30 April 2014 Download PDF

On May 6, 2014, in City of Pontiac Policemen’s & Firemen’s Retirement System v. UBS AG. No. 12-4355 (2d Cir. May 6, 2014)., the United States Court of Appeals for the Second Circuit issued an opinion clarifying the limits of extraterritorial claims under Section 10(b) of the Securities and Exchange Act of 1934 (the “Exchange Act”) arising from foreign transactions.

Section 10(b) of the Exchange Act and the rules thereunder are the principal anti-fraud provisions of US securities law.  In 2010, the U.S. Supreme Court issued an opinion in Morrison v. National Australia Bank[1] to the effect that Section 10(b) of the Exchange Act and Rule 10b-5 thereunder apply only in connection with a purchase or sale of a security listed on a domestic exchange, and the purchase or sale of any other security in the United States.  (For more information on Morrison, please see the update by the Forum for US Securities Lawyers in London. 

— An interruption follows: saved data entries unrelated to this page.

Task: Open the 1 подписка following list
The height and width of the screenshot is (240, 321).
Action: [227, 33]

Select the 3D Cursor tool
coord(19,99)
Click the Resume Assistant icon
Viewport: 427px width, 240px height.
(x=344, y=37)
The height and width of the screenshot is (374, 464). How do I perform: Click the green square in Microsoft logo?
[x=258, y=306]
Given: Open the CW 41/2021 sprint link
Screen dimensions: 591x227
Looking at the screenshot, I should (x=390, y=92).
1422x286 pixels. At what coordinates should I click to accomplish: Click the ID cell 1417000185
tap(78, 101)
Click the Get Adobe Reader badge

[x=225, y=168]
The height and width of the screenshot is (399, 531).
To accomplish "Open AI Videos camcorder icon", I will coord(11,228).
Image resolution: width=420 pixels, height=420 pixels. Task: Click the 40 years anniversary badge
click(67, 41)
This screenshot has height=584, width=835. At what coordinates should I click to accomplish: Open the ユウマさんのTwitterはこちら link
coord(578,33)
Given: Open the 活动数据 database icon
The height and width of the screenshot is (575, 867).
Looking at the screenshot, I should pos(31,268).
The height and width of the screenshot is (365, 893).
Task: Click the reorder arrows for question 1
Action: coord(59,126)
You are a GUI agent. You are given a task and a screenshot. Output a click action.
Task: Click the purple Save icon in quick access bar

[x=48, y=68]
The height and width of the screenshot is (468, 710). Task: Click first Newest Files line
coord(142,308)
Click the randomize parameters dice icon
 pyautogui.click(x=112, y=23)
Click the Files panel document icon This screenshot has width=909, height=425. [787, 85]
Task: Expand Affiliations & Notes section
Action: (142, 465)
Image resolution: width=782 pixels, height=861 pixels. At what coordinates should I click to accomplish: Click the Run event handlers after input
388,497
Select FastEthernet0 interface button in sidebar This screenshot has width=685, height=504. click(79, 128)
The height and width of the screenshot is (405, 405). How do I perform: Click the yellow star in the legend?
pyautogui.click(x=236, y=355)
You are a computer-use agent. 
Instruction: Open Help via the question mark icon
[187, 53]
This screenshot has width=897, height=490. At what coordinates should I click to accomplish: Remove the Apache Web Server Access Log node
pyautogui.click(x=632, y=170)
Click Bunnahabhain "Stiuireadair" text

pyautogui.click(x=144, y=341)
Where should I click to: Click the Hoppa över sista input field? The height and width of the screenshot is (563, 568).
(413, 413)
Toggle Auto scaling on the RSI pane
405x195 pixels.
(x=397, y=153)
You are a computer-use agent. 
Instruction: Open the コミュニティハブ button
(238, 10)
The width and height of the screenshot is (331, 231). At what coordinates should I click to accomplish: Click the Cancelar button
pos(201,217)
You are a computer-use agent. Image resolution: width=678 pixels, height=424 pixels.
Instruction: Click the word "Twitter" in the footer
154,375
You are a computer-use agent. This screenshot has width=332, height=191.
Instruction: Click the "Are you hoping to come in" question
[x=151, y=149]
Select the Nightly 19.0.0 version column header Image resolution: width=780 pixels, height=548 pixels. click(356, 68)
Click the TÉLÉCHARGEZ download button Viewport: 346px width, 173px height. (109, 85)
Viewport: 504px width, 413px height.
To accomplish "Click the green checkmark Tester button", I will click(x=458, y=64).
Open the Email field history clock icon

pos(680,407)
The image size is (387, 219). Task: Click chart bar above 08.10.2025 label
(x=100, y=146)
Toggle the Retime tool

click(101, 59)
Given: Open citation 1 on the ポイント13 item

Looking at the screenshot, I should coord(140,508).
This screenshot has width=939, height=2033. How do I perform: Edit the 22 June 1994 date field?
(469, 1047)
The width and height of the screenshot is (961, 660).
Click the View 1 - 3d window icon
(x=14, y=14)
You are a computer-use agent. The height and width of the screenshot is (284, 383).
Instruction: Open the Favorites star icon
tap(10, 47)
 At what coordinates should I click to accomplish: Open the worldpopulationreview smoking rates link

In City of Pontiac, the plaintiffs alleged that because the securities at issue were listed both on foreign exchanges and the NYSE (i.e., a domestic exchange), under Morrison, they should be subject to claims under Section 10(b) of the Securities Act.  The Court rejected this “listing theory” on the basis that, despite the fact that the securities were listed on a domestic exchange, this did not subject them to liability under Section 10(b) of the Exchange Act pursuant to Morrison as this interpretation would be “irreconcilable with Morrison read as a whole”; the Court held that “Morrison does not support the application of [Section 10(b)] to claims by a foreign purchaser of foreign issued shares on a foreign exchange simply because those shares are also listed on a domestic exchange.”

The second point the Court addressed was whether placing a buy order in the United States exposes the transaction to potential Section 10(b) liability under the Morrison test.  One of the plaintiffs, a US entity, purchased some of its securities on a foreign exchange, but placed the buy order from the United States.  This plaintiff argued that its purchase met the Morrison test because it “constitute[d] a ‘purchase… of [a] security in the United States.”  The Court noted that the test for determining whether a transaction is a domestic transaction for the purpose of Morrison is whether the party “incur[s] irrevocably liability to carry out the transaction within the United States or when title is passed within the United States.” [2]  The Court determined that the placement of a buy order in the United States for the purchase of foreign securities on a foreign exchange is not sufficient to meet this test.  The plaintiffs argued that as a US entity, its “irrevocable liability” was incurred where the buy order was placed; however, the Court rejected this and noted that neither citizenship nor residency of an entity determines where a transaction occurs.[3]In City of Pontiac, the Court has further limited the extraterritoriality of the Exchange Act, which should provide some comfort to foreign issuers, especially those with securities cross-listed on an exchange in the United States.  While City of Pontiac provides a strict interpretation of the first prong of Morrison (i.e., transactions on a domestic exchange), there is still much potential ambiguity with respect to the second prong of Morrison (i.e., “the purchase or sale of any other security in the United States”).  While City of Pontiac confirms that the mere placement of a buy order from within the United States is not sufficient to meet the second prong of Morrison, there are, of course, ample variations of this fact pattern in market practice that are yet to be tested.

[1] 561 U.S. 247 (2010).

[2] Absolute Activist Value Master Fund Ltd. v. Ficeto, 677 F.3d 60 (2012).

[3] Absolute Activist, 677 F.3d at 69.